"The final days of the Trump presidency have taken on the stormy elements of a drama more common to history or literature than a modern White House... On Saturday night, Mr. Trump planned to take his unreality show to Georgia for his first major public appearance since the Nov. 3 election. A rally meant to support two Republican senators in the runoff next month offered a high-profile opportunity to vent his grievances and promote his false claims that he was somehow cheated of a second term by a vast conspiracy that he imagines involved Venezuela, Republican officials and his own Justice Department.

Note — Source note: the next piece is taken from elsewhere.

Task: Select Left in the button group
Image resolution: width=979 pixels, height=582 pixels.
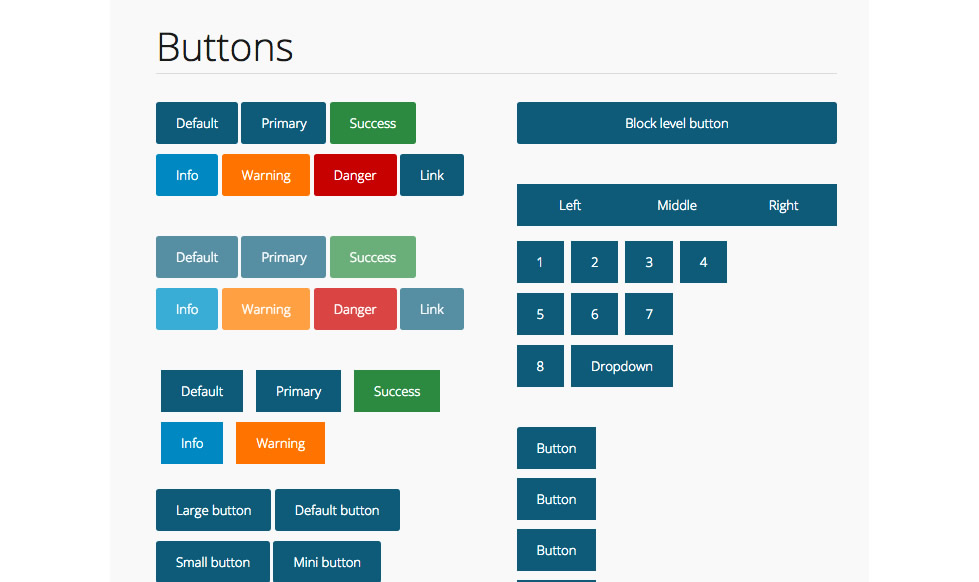Action: pos(569,204)
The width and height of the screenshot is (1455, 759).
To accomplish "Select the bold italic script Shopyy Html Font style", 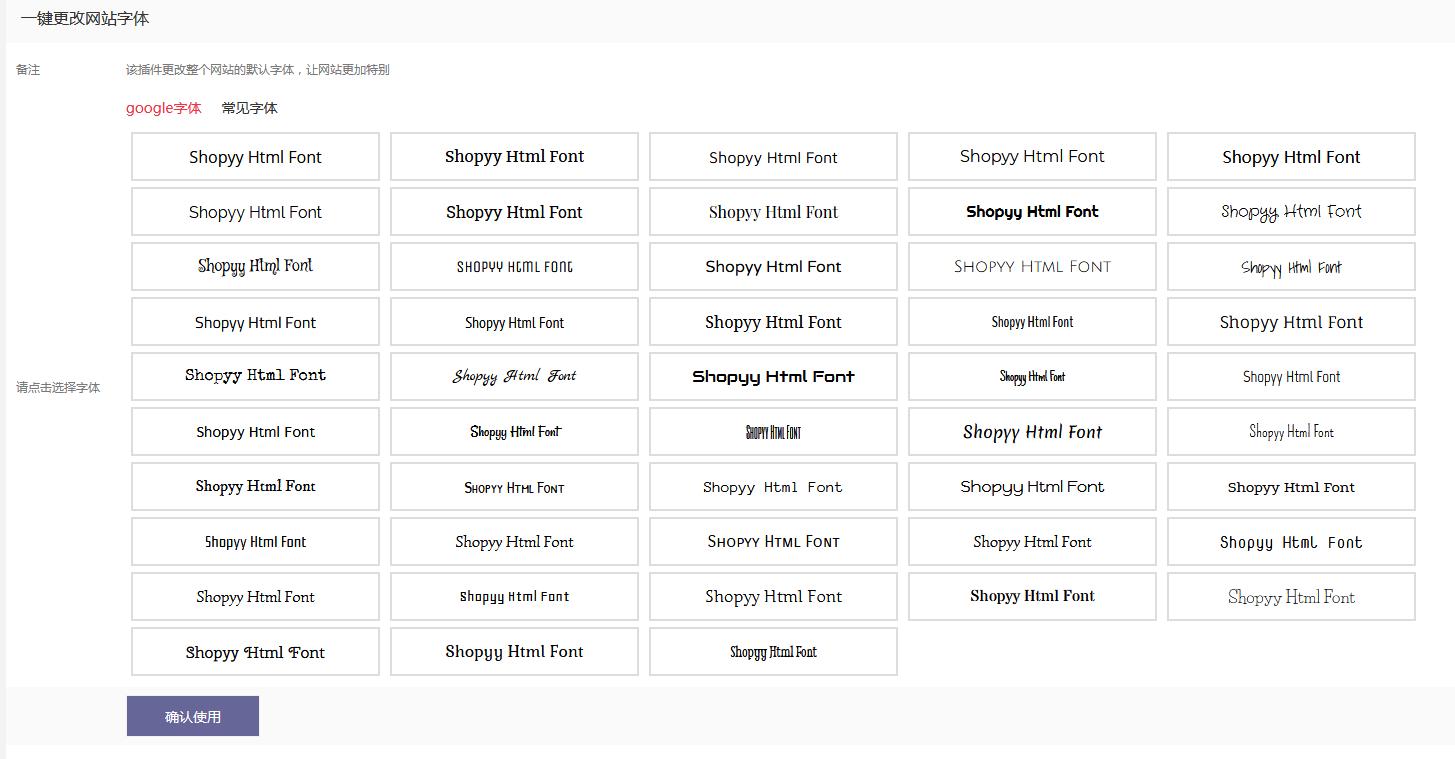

"At times, Mr. Trump’s railing-against-his-fate outbursts seem like a story straight out of William Shakespeare, part tragedy, part farce, full of sound and fury. Is Mr. Trump a modern-day Julius Caesar, forsaken by even some of his closest courtiers? (Et tu, Bill Barr?) Or a King Richard III who wars with the nobility until being toppled by Henry VII? Or King Lear, railing against those who do not love and appreciate him sufficiently? How sharper than a serpent’s tooth it is to have a thankless electorate.
"This is classic Act V behavior,” said Jeffrey R. Wilson, a Shakespearean scholar at Harvard who published the book “Shakespeare and Trump” this year. “The forces are being picked off and the tyrant is holed up in his castle and he’s growing increasingly anxious and he feels insecure and he starts blustering about his legitimate sovereignty and he starts accusing the opposition of treason.”
".... If there are these analogies between classic literature and society as it’s operating right now, then that should give us some big cause for concern this December,” said Mr. Wilson, the Shakespearean scholar. “We’re approaching the end of the play here and that’s where catastrophe always comes.”
from "Trump’s Final Days of Rage and Denial", by Peter Baker, New York Times
update 12/21/2020
"... So is there nothing left to be said about the final scene of the final act of this dismal play?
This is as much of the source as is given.